Some months back, I submitted the following Samba "bug" report:
However, the reported problem turned out to be due to an innocuous e1000 driver bug for which a patch/driver update was eventually released. For more information, see:
It turned out that the e1000 WINDOWS driver had an identical bug which was observed in network traces by the driver developers. This is not surprising as a significant portion of the driver codebase is shared with Linux. What is surprising, however, is that the problem, as originally reported, did NOT manifest itself when running a Windows XP "server" on the same hardware!
This would seem to imply that the Windows/CIFS stack is more resilient than Linux/Samba.
I appreciate that this is a very sweeping statement but it is probably reasonable to conclude that, given Windows has a more widespread deployment, particularly in the SME space (where troublesome networks are more likely to arise), its stack has probably been "fortified" at a more rapid pace than Linux/Samba over the years.
What I'm trying to achieve with this bug report is to place the spotlight on this gray area and perhaps move from the general to the specific.

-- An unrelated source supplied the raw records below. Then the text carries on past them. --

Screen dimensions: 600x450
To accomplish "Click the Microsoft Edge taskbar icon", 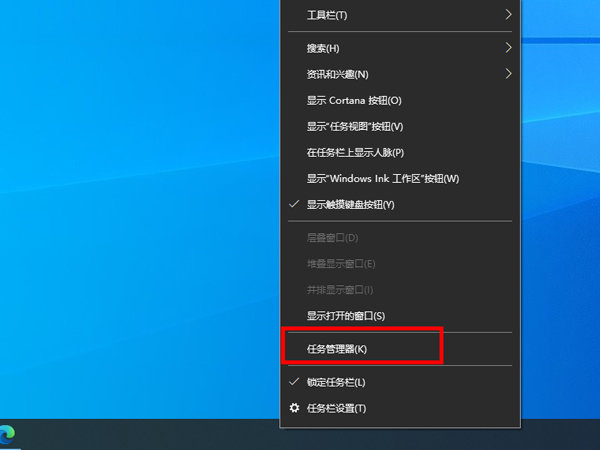I will tap(8, 434).
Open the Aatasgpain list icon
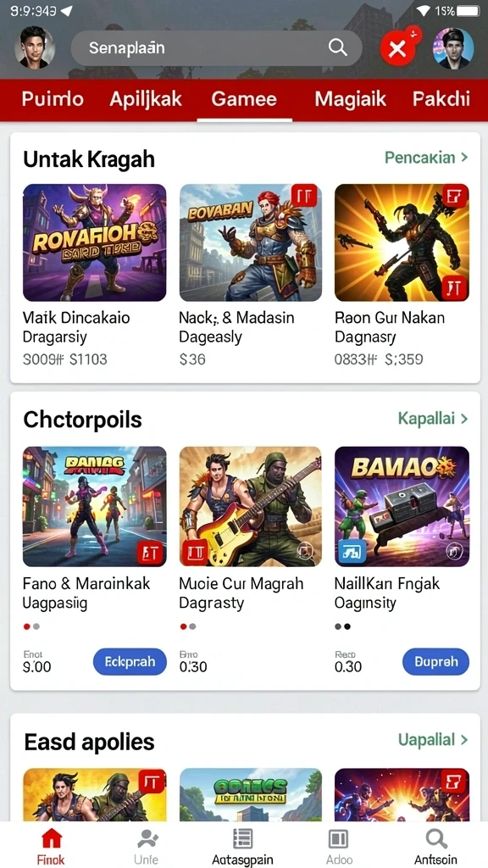Image resolution: width=488 pixels, height=868 pixels. 242,839
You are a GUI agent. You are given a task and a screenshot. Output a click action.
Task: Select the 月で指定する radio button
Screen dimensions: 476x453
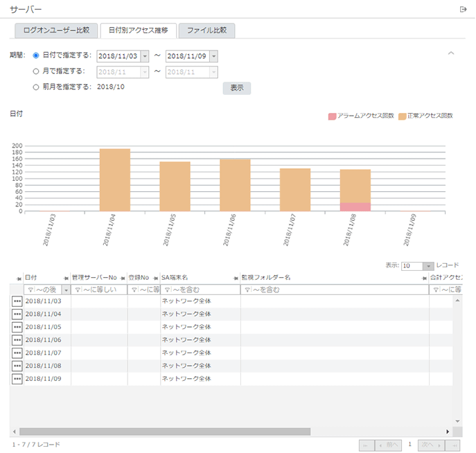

As an example, I have recently been using the "reset on vc" option which solved a nasty problem I was having with interference from fluorescent lights (although it did not solve the particular problem reported above). I am wondering if other similar "fortification" measures are feasible, possibly even in the kernel itself.
Here are some relevant excerpts from my conversations with one of the driver developers, which I reproduce here with his permission:
Q: The Windows driver does NOT exhibit this bug on the same hardware...it
is surely a good reference point for this and other nasty bugs showing up
in the Linux driver.
A: Interestingly we found that the same problem does exist in the Windows
driver, though it seems that a higher layer retry allows the session to
recover & continue rather than hang. I monitored the link and observed the
errored checksum using a windows XP server to be sure.
Q: Are you saying that the Windows TCP/IP stack is somehow aware of this potential historical checksum problem in NIC drivers and may retry sending potentially troublesome packets with different payloads.
A: I don’t think its likely to be an awareness of the checksum problem in the Windows stack, more likely that the Windows TCP/IP stack is configured with different parameters, either statically by configuration or hard-coded implementation, or by the SMB service when the socket is opened or used. I’ll see if I kept the Windows traces that showed that the issue is still there with Windows, as the answer may be infer-able from that. It would be explained, for instance, if we see that the Windows SMB/TCP packets for this test include the (optional) TCP timestamp field, as that would probably change when a TCP resend occurs, thus changing the required checksum. But I don’t know, and though I did notice the invalid checksums coming out of Windows as the Ghost server, I only noticed that the session paused briefly, and seemed to quickly recover without any obvious effect to the session.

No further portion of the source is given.